AWS Database Blog
Ingest CSV data to Amazon DynamoDB using AWS Lambda
In this post, we explore a streamlined solution that uses AWS Lambda and Python to read and ingest CSV data into an existing Amazon DynamoDB table. This approach adheres to organizational security restrictions, supports infrastructure as code (IaC) for table management, and provides an event-driven process for ingesting CSV datasets into DynamoDB.
For many organizations operating in highly regulated environments, maintaining comprehensive audit trails of data processing is not just beneficial—it’s often mandatory for compliance. This solution addresses that need by automatically documenting both successful transactions and failed records, providing the transparency required for regulatory validation and reconciliation activities. By creating distinct outputs for processed and unprocessed items, the system provides the evidence necessary to satisfy auditors across financial services, healthcare, and other highly regulated industries where data handling documentation may be required.

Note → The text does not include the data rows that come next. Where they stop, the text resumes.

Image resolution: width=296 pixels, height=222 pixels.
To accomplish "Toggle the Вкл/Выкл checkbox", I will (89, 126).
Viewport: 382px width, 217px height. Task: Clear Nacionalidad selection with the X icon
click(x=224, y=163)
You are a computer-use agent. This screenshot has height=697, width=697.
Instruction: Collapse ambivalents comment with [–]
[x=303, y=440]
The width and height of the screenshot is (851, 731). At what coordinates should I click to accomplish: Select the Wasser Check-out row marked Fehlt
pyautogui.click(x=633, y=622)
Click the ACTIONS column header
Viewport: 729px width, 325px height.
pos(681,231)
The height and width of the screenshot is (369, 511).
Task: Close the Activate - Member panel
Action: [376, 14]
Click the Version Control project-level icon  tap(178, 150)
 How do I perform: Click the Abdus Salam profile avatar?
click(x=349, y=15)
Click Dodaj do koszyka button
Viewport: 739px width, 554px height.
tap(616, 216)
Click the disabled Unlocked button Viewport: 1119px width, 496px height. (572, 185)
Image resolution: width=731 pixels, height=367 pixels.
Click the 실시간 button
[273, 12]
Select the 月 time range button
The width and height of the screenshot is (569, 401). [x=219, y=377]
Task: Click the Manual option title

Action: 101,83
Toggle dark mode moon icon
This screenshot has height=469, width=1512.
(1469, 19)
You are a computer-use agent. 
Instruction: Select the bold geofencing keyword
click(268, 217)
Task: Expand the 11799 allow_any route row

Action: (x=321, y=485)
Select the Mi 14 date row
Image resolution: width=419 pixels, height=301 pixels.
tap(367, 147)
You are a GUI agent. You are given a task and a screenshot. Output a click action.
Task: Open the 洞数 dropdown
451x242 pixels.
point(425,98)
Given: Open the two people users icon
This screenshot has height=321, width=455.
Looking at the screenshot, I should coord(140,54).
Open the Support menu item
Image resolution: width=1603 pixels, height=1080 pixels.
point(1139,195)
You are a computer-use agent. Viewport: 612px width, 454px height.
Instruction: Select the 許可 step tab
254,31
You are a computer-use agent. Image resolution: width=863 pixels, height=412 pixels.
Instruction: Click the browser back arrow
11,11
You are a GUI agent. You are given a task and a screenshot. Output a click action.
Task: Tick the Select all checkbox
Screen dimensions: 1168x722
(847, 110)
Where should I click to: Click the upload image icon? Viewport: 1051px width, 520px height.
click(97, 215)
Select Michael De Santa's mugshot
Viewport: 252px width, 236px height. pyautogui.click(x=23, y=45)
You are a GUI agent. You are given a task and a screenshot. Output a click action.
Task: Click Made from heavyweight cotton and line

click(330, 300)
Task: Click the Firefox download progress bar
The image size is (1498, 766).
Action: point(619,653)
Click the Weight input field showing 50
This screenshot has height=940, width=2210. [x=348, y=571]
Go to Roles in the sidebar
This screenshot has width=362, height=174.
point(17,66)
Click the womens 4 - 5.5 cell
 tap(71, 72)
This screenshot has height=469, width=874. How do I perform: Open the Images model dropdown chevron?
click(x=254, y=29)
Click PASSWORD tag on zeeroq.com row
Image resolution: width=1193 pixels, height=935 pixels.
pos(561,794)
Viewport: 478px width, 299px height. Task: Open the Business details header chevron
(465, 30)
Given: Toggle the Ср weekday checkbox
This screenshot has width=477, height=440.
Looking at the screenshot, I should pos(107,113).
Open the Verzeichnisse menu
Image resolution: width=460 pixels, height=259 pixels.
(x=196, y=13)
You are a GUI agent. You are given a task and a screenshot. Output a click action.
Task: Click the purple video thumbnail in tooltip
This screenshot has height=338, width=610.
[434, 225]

Key requirements this solution addresses include:
- Programmatically ingest CSV data into DynamoDB using an extract, transform, and load (ETL) pipeline
- Continuously append data to an existing DynamoDB table
- Extend the solution to on-premises environments, not just AWS
- Use an event-driven approach as new data is available for ingestion
- Alleviate dependence on the AWS Management Console or manual processes
- Use audit trails for point-in-time snapshots of data transformed
This solution is ideal for small to medium sized datasets (1k-1M+ rows per file). If your requirements include ability to resume interrupted import tasks, ability to ingest large datasets, and compute time per execution longer than 15 minutes, consider using an AWS Glue ETL job instead of AWS Lambda.
Solution Overview
The data ingestion workflow is as follows:
- Use the AWS Command Line Interface (AWS CLI) or schedule a file transfer to upload CSV data to an Amazon Simple Storage Service (Amazon S3) bucket.
- Amazon S3 Event Notifications triggers a Lambda function.
- The Lambda function reads the CSV file from the S3 bucket, appends the data to an existing DynamoDB table, and persists transformed data to a JSON object in the original bucket.
The following diagram shows the end-to-end data ingestion workflow.
To set up the solution, use the following high-level steps:
- Create an AWS Identity and Access Management (IAM) role.
- Create a Lambda function and upload the Python code.
- Create an S3 bucket and event notification to trigger the Lambda function.
- Create a DynamoDB table.
- Generate a sample CSV file.
- Upload to the S3 bucket to import the CSV file to the DynamoDB table.
- Explore the DynamoDB table items.
In this example, we are using small resource sizing. As you scale the dataset size, consider the following:
- Increase Lambda memory up to 10GB (max). This will also boost CPU allocation and network bandwidth.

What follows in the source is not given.